Alberto-Culver pleased with bond deal outcome, lured to market by attractive interest rates

By Andrea Heisinger

New York, May 19 - The $150 million sale of 5.15% bonds due 2020 by Alberto-Culver Co. was considered a success by the company, a spokesperson said on Wednesday.

The deal was priced on Tuesday.

"It went extremely well," director of corporate development and investor relations Doug Craney said. "We were happy with the interest with the offering."

Alberto is an infrequent issuer in the high-grade market.
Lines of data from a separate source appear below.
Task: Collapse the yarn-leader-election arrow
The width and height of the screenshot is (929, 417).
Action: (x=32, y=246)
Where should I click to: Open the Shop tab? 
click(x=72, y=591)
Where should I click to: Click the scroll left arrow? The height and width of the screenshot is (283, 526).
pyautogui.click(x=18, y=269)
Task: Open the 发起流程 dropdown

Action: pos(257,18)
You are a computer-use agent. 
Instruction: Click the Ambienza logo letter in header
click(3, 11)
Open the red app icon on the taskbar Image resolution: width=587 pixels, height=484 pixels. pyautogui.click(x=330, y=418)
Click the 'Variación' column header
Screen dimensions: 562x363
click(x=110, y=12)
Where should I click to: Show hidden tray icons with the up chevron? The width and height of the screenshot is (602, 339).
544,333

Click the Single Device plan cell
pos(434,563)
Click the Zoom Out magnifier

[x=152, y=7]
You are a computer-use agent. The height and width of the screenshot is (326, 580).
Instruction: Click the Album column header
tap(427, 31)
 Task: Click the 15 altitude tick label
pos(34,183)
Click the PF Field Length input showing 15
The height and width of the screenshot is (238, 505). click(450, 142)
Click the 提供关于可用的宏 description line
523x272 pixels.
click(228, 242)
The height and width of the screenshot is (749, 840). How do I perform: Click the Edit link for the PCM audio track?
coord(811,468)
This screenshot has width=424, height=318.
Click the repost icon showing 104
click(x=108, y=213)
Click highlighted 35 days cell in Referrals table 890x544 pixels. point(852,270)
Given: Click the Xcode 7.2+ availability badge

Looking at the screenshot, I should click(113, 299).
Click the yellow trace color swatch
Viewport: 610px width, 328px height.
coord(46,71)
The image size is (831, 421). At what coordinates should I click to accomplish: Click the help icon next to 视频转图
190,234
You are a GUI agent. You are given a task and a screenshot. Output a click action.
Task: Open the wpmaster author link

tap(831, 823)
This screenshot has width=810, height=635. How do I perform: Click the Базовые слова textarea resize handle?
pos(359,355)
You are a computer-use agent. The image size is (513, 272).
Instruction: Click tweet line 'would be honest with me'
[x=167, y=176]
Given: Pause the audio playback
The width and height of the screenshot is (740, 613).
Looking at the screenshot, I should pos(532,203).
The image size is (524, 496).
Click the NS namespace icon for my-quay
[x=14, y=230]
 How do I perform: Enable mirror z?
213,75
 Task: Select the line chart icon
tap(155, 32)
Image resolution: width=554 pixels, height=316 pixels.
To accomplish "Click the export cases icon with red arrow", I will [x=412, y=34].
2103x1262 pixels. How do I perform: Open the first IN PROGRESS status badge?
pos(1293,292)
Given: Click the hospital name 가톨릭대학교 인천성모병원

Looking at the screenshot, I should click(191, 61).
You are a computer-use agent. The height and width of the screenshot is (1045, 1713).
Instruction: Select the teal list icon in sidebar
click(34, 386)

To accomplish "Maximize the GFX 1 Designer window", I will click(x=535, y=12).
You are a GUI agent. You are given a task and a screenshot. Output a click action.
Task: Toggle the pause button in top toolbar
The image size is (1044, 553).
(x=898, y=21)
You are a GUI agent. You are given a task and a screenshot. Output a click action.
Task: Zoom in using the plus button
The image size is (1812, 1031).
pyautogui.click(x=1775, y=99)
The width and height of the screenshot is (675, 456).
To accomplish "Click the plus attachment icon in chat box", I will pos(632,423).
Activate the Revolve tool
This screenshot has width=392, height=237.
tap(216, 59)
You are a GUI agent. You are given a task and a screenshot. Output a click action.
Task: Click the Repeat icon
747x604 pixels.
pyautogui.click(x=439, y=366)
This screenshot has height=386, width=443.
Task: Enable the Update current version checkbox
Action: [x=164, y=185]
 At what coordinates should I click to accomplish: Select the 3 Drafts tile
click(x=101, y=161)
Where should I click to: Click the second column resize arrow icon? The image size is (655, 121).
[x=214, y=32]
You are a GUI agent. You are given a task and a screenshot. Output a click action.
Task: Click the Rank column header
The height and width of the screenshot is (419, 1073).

The company's last bond issue was in 1998, Craney said.

He explained why the company chose to tap the market more than a decade later.

"The market is attractive from an [interest] rate standpoint," he said.

The company may have more acquisitions in the pipeline over the next few years, he said, and this gives it more cash at hand.

Alberto has acquired two skin care companies in the past 18 months, with Simple and Noxema in 2009 and 2008, respectively.

The 10-year maturity was chosen because "we generate an awful lot of cash, and that was the maturity that worked for us," he said.

The company is sitting pretty from a balance sheet perspective, Craney said, and this issue simply puts it in a better position to make acquisitions or have more cash at hand.

"We have $100 million in cash on our balance sheet and no debt, so you could say we're underleveraged," he said of the company's status before the bond sale.

Alberto-Culver is a distributor and marketer of health, beauty, food and household products based in Melrose Park, Ill.